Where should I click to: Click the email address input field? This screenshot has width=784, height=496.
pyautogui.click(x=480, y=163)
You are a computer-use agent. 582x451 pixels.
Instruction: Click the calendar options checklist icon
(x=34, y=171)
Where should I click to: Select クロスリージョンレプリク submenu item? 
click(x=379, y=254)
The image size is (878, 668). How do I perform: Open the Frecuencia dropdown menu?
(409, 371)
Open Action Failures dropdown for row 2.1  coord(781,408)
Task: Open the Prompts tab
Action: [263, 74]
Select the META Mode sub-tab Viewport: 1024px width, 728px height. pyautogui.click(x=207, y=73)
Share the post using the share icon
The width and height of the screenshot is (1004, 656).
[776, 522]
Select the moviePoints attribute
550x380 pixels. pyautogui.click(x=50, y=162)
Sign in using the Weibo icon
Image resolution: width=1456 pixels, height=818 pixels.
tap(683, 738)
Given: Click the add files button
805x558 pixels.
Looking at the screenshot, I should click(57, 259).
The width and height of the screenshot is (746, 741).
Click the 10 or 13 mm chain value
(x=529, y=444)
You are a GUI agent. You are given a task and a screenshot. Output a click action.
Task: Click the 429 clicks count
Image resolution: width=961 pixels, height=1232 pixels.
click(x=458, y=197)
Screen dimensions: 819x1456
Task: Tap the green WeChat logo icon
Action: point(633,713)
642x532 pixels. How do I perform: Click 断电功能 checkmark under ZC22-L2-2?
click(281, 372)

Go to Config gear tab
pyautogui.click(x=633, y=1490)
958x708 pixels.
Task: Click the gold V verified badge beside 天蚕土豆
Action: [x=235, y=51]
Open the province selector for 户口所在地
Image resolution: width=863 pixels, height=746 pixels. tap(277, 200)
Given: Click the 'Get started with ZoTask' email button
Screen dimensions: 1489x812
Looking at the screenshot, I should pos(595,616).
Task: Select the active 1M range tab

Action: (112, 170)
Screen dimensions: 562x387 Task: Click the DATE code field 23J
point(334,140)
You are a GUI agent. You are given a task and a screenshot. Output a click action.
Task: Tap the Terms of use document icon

• • • • •

- Assignment -
All of the entries above are to be written out again exactly.

- Answer for the task -
Where should I click to: Click the email address input field? This screenshot has width=784, height=496.
pyautogui.click(x=480, y=163)
You are a computer-use agent. 582x451 pixels.
Instruction: Click the calendar options checklist icon
(x=34, y=171)
Where should I click to: Select クロスリージョンレプリク submenu item? 
click(x=379, y=254)
The image size is (878, 668). How do I perform: Open the Frecuencia dropdown menu?
(409, 371)
Open Action Failures dropdown for row 2.1  coord(781,408)
Task: Open the Prompts tab
Action: [263, 74]
Select the META Mode sub-tab Viewport: 1024px width, 728px height. pyautogui.click(x=207, y=73)
Share the post using the share icon
The width and height of the screenshot is (1004, 656).
[776, 522]
Select the moviePoints attribute
550x380 pixels. pyautogui.click(x=50, y=162)
Sign in using the Weibo icon
Image resolution: width=1456 pixels, height=818 pixels.
tap(683, 738)
Given: Click the add files button
805x558 pixels.
Looking at the screenshot, I should click(57, 259).
The width and height of the screenshot is (746, 741).
Click the 10 or 13 mm chain value
(x=529, y=444)
You are a GUI agent. You are given a task and a screenshot. Output a click action.
Task: Click the 429 clicks count
Image resolution: width=961 pixels, height=1232 pixels.
click(x=458, y=197)
Screen dimensions: 819x1456
Task: Tap the green WeChat logo icon
Action: point(633,713)
642x532 pixels. How do I perform: Click 断电功能 checkmark under ZC22-L2-2?
click(281, 372)

Go to Config gear tab
pyautogui.click(x=633, y=1490)
958x708 pixels.
Task: Click the gold V verified badge beside 天蚕土豆
Action: [x=235, y=51]
Open the province selector for 户口所在地
Image resolution: width=863 pixels, height=746 pixels. tap(277, 200)
Given: Click the 'Get started with ZoTask' email button
Screen dimensions: 1489x812
Looking at the screenshot, I should pos(595,616).
Task: Select the active 1M range tab

Action: (112, 170)
Screen dimensions: 562x387 Task: Click the DATE code field 23J
point(334,140)
You are a GUI agent. You are given a task and a screenshot. Output a click action.
Task: Tap the Terms of use document icon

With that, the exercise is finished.